ウクライナへの地雷供与にカンボジアから非難の声、地雷被害の悲劇を改めて訴える

ウクライナ紛争で、アメリカがウクライナへの対人地雷供与を容認したことを受け、長年の内戦で深刻な地雷被害を受けたカンボジアから非難の声が上がっています。地雷のない世界を願う人々の思いと、ウクライナ支援のジレンマについて掘り下げて見ていきましょう。

カンボジア、地雷被害の記憶鮮明に 平和への行進

2024年11月24日、カンボジアのアンコールワット近郊で、地雷廃絶を訴える行進が行われました。対人地雷禁止条約(オタワ条約)の国際会議開催に合わせたこの行進には、地雷で手足を失った被害者を含む多くの人々が参加し、「地雷のない世界を」と力強く訴えました。

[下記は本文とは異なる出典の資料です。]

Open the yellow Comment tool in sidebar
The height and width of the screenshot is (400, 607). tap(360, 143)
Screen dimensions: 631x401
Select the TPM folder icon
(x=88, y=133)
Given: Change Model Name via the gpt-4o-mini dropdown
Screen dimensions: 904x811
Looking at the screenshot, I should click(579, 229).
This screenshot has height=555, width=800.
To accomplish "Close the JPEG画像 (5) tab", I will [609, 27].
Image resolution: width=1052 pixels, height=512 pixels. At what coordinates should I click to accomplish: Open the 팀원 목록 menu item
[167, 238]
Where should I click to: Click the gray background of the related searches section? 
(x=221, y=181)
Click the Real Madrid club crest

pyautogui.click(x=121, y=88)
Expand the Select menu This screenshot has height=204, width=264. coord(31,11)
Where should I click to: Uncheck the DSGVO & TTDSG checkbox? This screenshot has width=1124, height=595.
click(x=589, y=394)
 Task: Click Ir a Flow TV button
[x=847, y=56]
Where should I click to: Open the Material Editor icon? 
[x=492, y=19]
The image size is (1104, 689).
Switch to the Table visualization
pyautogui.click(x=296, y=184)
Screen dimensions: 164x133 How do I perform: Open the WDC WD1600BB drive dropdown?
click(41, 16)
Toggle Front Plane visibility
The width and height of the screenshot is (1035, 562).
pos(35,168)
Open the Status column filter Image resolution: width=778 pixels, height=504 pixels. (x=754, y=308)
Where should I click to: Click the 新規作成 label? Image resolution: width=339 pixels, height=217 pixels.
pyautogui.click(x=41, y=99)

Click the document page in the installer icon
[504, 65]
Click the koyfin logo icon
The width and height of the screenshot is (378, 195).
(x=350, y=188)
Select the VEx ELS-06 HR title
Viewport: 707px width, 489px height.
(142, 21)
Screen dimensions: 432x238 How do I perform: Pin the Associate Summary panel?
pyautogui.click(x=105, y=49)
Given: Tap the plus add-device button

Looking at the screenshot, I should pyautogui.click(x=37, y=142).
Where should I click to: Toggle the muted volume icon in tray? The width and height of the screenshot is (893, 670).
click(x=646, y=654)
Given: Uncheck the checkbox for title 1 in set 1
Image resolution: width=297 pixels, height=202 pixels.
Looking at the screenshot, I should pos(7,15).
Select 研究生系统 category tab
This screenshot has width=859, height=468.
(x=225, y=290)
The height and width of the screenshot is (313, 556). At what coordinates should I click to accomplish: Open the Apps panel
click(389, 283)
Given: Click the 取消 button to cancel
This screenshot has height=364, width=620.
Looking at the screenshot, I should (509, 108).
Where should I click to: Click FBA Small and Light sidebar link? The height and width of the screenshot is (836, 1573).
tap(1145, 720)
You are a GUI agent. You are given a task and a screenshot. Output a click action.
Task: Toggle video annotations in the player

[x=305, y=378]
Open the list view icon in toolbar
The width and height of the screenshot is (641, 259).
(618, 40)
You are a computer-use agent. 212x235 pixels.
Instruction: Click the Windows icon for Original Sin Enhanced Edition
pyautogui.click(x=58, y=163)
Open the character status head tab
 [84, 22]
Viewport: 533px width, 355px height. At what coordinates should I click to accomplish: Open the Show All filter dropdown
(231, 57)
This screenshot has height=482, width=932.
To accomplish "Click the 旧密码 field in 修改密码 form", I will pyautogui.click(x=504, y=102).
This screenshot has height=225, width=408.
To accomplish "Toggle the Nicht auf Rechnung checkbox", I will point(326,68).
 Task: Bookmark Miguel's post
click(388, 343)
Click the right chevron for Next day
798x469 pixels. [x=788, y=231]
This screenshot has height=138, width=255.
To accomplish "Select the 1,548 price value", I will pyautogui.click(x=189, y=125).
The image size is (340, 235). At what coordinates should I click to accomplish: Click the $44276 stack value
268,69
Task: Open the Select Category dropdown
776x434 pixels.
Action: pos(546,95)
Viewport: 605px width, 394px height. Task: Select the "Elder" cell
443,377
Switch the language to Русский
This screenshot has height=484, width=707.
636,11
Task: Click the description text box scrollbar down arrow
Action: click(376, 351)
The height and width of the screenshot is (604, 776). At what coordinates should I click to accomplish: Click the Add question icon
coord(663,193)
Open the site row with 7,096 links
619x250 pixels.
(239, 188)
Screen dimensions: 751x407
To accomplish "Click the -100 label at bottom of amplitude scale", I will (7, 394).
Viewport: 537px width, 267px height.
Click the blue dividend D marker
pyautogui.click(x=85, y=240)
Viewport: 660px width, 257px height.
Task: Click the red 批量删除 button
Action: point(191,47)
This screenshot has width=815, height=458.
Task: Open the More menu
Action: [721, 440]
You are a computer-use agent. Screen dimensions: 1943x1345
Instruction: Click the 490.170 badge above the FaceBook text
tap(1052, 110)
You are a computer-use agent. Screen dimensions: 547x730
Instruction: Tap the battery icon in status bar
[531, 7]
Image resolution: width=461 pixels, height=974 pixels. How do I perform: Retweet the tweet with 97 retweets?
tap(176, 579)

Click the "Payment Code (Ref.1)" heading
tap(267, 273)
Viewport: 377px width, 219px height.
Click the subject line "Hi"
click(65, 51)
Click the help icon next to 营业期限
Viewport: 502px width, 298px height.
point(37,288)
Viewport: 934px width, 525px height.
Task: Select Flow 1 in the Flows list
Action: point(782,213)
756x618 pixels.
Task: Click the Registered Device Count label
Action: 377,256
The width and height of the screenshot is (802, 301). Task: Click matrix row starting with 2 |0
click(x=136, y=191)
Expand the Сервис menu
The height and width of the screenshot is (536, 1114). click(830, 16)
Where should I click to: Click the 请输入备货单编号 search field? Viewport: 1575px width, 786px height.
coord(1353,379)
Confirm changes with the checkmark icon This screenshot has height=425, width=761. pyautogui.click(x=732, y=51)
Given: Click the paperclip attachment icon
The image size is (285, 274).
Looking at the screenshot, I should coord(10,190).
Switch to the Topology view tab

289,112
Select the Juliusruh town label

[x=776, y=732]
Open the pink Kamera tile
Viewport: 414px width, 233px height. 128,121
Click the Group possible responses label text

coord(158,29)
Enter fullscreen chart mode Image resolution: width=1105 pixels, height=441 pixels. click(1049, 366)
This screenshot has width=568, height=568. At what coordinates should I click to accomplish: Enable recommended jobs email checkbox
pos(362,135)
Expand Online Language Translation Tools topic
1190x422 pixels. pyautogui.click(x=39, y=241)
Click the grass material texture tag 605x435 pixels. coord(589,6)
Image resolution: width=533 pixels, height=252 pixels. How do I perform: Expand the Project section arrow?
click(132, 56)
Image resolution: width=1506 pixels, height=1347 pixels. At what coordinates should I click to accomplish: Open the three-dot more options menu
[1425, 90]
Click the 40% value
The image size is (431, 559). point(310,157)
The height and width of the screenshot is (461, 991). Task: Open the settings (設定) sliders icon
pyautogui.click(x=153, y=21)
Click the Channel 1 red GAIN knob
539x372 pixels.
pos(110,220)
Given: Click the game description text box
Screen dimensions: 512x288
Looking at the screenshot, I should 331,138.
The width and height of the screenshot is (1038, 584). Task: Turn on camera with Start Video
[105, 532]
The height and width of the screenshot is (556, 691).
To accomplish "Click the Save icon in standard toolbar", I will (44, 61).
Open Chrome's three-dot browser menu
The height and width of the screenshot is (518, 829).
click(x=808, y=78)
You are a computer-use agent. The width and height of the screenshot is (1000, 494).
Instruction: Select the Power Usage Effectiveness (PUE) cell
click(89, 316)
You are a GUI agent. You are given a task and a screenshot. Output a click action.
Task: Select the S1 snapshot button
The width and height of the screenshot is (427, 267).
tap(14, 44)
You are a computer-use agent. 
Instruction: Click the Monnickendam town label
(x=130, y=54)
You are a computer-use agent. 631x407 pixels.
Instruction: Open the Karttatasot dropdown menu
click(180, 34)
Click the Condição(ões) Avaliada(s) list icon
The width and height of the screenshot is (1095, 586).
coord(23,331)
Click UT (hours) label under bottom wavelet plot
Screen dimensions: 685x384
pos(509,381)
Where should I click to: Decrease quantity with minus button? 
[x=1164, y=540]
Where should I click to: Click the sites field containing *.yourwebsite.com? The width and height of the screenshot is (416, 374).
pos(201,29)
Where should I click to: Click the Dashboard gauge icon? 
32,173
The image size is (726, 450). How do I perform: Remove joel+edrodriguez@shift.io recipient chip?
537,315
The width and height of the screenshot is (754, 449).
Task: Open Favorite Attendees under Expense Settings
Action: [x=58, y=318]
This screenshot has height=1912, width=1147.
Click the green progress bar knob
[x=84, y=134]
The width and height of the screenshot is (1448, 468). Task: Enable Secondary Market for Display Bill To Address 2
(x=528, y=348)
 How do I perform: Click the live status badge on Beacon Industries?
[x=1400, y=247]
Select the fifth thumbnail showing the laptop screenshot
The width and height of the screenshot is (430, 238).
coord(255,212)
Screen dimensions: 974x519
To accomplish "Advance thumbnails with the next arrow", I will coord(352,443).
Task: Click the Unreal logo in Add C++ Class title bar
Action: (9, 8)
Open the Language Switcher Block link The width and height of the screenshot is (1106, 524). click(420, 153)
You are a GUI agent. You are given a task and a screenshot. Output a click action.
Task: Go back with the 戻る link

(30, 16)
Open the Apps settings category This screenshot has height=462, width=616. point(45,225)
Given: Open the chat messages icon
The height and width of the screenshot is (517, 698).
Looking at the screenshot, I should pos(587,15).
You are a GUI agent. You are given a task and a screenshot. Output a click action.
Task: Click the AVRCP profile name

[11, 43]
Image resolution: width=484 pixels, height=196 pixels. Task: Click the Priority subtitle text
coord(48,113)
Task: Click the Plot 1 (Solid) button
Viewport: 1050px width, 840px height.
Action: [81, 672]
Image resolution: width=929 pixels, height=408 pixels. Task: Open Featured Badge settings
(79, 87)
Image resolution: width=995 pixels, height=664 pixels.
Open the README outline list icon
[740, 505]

アンコールワットで行進する地雷被害者らアンコールワットで行進する地雷被害者ら

カンボジアでは、1990年代初頭まで続いた内戦で、推定400万~600万個もの地雷が埋められました。日本やドイツ、フランスなどの支援を受けて地雷除去作業が進められてきましたが、現在もなお、爆発事故の被害が後を絶ちません。

アメリカの地雷供与、波紋広がる

アメリカは、ウクライナがロシア軍に対抗するために地雷を使用することを容認しました。供与される地雷は一定期間後に機能しなくなるタイプとのことですが、市民への被害リスクは否定できません。この決定に対し、カンボジアの地雷被害者からは、「ウクライナでも同じ悲劇が繰り返されるのではないか」と懸念の声が上がっています。カンボジアの元兵士で、内戦中に右足を失った男性は、「私のような被害者が生まれることになる」と、アメリカの決定を強く非難しました。

地雷問題専門家からの声

地雷問題に長年取り組んできたNGO団体「地雷廃絶国際キャンペーン」(ICBL)の山田太郎氏(仮名)は、「今回のアメリカの決定は、地雷廃絶に向けた国際的な努力に水を差すものだ」と指摘します。「たとえ一定期間で機能しなくなるとはいえ、地雷の使用は人道上の危機を引き起こす可能性がある。紛争終結後も、地雷は長年にわたって人々の生活を脅かし続ける」と警鐘を鳴らしています。

地雷除去作業の様子地雷除去作業の様子

カンボジアの地雷被害の現状

カンボジア地雷対策・犠牲者支援庁の統計によると、1979年から2024年6月までに地雷や不発弾による死傷者数は6万5072人に上り、うち死者は約2万人。2024年1月以降だけでも死者8人を含む35人が被害に遭っており、そのうち12人は18歳未満の子どもたちでした。畑仕事中や遊んでいる最中に事故に遭うケースが多いといいます。

ウクライナへの地雷除去支援

カンボジア政府は、自国の経験を活かし、ウクライナの地雷除去作業員への訓練を実施しています。2023年1月には、日本政府と協力して訓練プログラムを提供しました。しかし、紛争が続く現状では、地雷除去作業は困難を極めています。

平和への願い、未来への希望

カンボジアの人々は、自らの苦い経験から、地雷の恐ろしさを誰よりも深く理解しています。ウクライナへの地雷供与に対する非難の声は、単なる批判ではなく、平和への切実な願いなのです。地雷のない世界の実現に向けて、国際社会が改めて協力していくことが求められています。